And the devastation to quality of life is gruesome:
About 75% of the population – 22.2 million people – are in need of humanitarian assistance, including 11.3 million people in acute need who urgently require immediate assistance to survive – an increase of 1 million since June 2017.
Some 17.8 million people do not know where their next meal is coming from and 8.4 million are considered at risk of starvation. Severe acute malnutrition is threatening the lives of almost 400,000 children under the age of five.
Now let’s be very clear: there is no indication that the Houthis are terrorists or even religious extremists. This is not a legitimate part of the war on terror. They are loosely aligned with Iran, yes, but so are all Shi’a groups in the region. The United States has no compelling reason to deny the Houthis their autonomy, except that the United States like to keep the Saudis happy as a matter of realpolitik.

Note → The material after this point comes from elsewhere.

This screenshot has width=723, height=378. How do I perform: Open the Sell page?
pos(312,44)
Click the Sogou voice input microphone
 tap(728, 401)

And the Saudis are committing unspeakable war crimes–with direct logistical support from U.S. forces, using American munitions.
To her great credit, Elizabeth Warren is demanding answers about how these strikes are supervised, and whether enough is being done to protect against civilian casualties.
But the real question we should be asking is why we’re engaged in this conflict at all, and why we’re aiding and abetting the murder of children by war criminals not because they happen to be proximate to a terrorist hotbed, but simply because they happened to be Shi’a Muslims seeking self-determination on the border of the House of Saud.